Another delight of running is the chafing. Everyone chafes in different spots. For me, it’s under my arms, kind of where my arm connects to my back. The motion of swinging my arms back and forth rubs the skin raw, to where even showering burns. I also chafe under my sports bra, between my breast along the rib cage. I have permanent scar there, about an inch long that’s visible in a bikini from all the times it’s been chafed.
Have you ever seen a runner’s foot? There may be a few toenails missing, some calluses may have formed, and there’s probably dried up and peeling skin somewhere. Somehow I have managed to avoid any lost toenails, but I definitely have experienced all of the others. I’ve had giant blood blisters under neath my toenail, to where I have had to stick a needle into my nail bed to drain the blood for some relief.

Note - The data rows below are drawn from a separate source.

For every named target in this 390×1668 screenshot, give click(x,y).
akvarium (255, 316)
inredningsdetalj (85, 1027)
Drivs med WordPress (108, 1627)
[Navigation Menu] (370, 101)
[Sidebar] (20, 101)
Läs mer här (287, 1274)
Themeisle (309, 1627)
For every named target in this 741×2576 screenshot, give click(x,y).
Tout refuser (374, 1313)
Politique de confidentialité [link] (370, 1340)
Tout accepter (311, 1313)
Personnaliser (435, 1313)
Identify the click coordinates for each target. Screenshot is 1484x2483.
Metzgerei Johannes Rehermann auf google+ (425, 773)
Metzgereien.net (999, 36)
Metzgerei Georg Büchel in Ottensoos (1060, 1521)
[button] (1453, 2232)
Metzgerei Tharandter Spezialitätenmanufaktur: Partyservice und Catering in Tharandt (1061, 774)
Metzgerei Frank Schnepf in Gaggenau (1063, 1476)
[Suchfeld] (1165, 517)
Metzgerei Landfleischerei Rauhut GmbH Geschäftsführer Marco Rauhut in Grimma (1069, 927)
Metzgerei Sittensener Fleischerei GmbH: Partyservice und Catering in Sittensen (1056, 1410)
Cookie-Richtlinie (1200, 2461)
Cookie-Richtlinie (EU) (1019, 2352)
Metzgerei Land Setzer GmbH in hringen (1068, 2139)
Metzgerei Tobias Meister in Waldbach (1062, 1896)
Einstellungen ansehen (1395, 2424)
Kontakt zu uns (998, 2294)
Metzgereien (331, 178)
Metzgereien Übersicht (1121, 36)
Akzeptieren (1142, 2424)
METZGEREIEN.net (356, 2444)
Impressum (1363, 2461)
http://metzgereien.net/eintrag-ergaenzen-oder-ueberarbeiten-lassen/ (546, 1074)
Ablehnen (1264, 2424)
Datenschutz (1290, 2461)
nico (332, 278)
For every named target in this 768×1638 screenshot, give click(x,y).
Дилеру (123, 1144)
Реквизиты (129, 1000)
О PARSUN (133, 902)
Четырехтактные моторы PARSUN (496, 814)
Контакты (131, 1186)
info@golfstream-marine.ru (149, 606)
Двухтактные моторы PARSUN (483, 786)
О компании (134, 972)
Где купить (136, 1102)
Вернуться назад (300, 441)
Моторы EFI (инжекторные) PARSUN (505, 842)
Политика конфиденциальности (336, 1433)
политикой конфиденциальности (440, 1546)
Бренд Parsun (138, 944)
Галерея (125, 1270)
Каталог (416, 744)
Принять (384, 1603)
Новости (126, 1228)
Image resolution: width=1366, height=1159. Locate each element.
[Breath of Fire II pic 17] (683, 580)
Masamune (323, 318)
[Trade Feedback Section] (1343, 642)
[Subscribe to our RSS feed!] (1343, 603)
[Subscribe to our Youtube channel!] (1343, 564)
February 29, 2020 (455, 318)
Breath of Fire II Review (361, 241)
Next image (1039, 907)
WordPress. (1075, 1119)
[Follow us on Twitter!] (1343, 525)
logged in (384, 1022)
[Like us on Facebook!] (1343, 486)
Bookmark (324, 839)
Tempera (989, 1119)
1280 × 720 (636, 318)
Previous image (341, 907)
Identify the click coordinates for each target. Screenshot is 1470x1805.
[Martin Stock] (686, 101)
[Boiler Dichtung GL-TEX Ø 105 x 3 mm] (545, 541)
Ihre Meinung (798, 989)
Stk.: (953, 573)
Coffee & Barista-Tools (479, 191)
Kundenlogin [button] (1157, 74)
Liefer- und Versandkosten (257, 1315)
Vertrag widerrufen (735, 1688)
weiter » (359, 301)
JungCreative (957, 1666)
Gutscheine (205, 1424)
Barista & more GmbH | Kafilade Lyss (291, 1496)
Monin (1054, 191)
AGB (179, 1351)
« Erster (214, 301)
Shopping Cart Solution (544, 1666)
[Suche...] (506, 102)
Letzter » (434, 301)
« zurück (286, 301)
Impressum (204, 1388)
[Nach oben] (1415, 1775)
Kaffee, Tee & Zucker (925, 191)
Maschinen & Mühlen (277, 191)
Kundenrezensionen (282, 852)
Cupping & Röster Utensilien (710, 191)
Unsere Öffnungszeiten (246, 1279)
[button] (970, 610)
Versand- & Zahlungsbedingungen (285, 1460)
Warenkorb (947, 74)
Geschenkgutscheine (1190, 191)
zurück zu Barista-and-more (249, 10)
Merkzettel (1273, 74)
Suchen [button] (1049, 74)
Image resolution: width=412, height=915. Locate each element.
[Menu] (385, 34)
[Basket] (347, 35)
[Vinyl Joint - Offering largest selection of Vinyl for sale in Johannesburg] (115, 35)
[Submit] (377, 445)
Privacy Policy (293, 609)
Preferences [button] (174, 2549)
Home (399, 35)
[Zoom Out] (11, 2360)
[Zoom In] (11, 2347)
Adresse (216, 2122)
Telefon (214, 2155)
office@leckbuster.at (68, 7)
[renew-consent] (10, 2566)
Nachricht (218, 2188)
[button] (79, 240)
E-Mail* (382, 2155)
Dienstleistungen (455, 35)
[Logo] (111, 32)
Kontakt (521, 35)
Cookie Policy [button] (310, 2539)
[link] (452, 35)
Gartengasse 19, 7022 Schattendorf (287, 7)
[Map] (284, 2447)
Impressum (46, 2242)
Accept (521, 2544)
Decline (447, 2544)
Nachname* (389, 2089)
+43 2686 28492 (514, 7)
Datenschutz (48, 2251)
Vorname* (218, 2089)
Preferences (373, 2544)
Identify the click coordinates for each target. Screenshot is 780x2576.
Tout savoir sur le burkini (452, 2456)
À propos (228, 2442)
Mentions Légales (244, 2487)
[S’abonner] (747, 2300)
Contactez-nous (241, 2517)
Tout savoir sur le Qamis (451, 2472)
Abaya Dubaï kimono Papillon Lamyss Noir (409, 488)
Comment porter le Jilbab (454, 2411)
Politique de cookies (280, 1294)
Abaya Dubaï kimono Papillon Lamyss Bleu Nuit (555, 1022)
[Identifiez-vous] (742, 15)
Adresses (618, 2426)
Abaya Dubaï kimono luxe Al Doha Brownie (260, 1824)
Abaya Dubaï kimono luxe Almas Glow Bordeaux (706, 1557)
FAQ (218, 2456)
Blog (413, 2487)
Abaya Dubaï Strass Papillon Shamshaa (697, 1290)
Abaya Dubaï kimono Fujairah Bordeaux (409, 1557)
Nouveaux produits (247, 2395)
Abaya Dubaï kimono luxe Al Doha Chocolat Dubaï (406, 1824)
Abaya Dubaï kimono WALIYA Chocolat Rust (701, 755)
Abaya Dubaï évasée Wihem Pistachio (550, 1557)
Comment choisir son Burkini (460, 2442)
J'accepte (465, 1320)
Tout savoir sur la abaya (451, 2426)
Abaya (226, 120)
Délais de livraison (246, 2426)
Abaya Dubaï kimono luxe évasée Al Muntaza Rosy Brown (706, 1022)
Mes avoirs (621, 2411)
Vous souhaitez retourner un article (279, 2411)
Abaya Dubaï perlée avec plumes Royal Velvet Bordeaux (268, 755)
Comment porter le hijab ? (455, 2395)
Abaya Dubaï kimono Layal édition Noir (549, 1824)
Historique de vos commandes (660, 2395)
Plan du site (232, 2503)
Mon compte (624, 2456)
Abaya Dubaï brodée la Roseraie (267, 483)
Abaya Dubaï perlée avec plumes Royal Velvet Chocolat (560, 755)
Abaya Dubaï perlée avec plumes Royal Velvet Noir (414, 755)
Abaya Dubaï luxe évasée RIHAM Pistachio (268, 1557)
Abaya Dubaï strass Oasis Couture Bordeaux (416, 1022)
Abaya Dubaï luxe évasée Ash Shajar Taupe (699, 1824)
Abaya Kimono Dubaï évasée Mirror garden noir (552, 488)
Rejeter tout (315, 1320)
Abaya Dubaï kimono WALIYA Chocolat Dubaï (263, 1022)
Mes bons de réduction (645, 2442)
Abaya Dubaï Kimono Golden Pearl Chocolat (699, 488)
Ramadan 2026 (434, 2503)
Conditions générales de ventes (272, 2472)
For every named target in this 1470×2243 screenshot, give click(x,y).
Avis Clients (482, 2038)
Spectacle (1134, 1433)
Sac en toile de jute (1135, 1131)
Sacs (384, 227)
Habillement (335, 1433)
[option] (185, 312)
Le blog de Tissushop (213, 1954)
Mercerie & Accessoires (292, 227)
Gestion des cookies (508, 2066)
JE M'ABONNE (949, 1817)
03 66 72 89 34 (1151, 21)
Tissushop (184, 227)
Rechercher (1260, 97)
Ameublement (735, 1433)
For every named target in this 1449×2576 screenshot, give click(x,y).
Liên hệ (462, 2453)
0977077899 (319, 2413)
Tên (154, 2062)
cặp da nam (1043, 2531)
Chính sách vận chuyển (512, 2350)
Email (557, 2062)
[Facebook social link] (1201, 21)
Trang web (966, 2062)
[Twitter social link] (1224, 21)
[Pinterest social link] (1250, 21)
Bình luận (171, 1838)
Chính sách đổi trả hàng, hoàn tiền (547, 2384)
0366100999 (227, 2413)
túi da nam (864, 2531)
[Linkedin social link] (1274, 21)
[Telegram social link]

During the 2007 Chicago Marathon, I became so dehydrated (there was a heat wave that year) that I got several horrible leg cramps. Another runner had to help me stretch out because I was in excruciating pain and could barely move. The worst cramps for me are usually in my calves. I’ve had them in my hamstrings as well. I’ve worked extra hard on strengthening this muscle to help.
Not everything that happens during the marathon is gross or painful. Sometimes, you meat some really great people as I did during the marathon in Greece. Meeting Alex and Bollas was the only way I was going to finish that race. You also run into some amazing people, like Dick and Rick Hoyt, I’ve run next to them twice.